** Set exercise **
Put everything from the line containing "This screenshot has width=978, height=550." down to the line containing "(x=639, y=396)" into a two-column CSV with the columns "request" and "answer", one row for each record. Place each field in quotation marks and turn any line breaks into spaces.

** Provided material **
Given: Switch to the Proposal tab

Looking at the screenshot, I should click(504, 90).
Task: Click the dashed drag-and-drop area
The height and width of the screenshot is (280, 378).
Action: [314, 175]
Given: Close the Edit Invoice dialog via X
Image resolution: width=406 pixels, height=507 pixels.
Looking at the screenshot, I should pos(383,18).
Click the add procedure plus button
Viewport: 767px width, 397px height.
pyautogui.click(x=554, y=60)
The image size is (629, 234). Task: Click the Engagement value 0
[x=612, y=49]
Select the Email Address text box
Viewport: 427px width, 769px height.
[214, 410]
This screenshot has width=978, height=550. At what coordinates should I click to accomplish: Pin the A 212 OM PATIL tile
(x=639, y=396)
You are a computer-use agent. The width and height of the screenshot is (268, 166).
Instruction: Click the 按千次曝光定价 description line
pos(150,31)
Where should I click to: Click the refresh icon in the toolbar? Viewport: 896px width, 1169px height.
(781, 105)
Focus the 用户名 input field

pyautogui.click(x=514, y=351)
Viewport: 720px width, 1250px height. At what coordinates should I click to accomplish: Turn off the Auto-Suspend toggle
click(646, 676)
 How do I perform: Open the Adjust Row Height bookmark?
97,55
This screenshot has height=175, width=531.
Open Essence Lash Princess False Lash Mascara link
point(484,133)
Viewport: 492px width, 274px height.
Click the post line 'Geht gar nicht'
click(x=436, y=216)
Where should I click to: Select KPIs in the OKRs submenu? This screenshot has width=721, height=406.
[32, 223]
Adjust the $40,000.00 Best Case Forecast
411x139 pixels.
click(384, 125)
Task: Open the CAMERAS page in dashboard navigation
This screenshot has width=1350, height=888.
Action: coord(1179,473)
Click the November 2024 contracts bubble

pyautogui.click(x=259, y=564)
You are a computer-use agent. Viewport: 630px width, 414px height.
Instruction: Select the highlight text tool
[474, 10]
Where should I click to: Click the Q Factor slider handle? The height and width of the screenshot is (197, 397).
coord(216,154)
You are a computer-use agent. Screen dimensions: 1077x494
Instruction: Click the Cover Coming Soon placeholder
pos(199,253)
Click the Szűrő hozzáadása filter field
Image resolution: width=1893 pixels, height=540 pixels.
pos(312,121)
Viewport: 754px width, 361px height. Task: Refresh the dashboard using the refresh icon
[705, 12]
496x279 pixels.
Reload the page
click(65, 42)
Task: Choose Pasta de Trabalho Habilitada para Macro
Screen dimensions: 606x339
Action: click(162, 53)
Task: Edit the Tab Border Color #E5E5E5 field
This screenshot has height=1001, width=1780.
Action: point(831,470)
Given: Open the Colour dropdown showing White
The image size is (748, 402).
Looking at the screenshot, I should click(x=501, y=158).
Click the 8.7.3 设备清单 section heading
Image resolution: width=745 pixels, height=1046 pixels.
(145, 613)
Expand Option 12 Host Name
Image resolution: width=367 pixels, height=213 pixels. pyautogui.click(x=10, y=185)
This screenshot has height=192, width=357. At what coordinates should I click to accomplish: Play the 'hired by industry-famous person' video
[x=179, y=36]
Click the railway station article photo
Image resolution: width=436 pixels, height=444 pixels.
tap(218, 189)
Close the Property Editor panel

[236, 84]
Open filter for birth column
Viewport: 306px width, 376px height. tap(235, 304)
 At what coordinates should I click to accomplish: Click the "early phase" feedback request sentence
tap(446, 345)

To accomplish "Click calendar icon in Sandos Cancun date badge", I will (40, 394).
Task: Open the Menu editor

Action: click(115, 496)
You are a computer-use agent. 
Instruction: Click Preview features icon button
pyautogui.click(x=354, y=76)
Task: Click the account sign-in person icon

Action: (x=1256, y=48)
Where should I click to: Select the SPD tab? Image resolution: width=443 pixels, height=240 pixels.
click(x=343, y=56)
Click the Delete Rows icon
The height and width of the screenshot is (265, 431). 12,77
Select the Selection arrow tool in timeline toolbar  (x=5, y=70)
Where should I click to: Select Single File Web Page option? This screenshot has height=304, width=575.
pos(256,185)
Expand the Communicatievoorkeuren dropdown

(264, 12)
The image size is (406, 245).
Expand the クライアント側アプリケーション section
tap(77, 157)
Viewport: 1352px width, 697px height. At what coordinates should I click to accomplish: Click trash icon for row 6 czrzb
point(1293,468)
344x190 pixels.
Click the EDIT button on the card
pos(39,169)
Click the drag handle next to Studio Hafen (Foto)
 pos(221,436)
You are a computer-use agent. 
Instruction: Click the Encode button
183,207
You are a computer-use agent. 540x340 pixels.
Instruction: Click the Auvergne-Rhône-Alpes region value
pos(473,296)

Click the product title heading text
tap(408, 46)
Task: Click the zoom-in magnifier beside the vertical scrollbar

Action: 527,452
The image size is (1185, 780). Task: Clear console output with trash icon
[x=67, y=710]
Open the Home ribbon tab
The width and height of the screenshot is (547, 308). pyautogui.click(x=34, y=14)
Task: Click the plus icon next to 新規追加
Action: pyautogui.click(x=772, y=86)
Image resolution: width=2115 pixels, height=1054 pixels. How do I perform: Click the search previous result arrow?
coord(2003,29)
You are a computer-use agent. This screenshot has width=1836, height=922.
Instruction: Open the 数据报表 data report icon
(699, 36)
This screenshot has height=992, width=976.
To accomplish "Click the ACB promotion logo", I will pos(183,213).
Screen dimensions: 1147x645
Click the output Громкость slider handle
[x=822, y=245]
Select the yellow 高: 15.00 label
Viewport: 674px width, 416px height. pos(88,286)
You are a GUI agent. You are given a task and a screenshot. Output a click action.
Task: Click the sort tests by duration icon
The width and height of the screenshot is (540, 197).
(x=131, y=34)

** Response to this task **
request,answer
"This screenshot has width=978, height=550. At what coordinates should I click to accomplish: Pin the A 212 OM PATIL tile","(x=639, y=396)"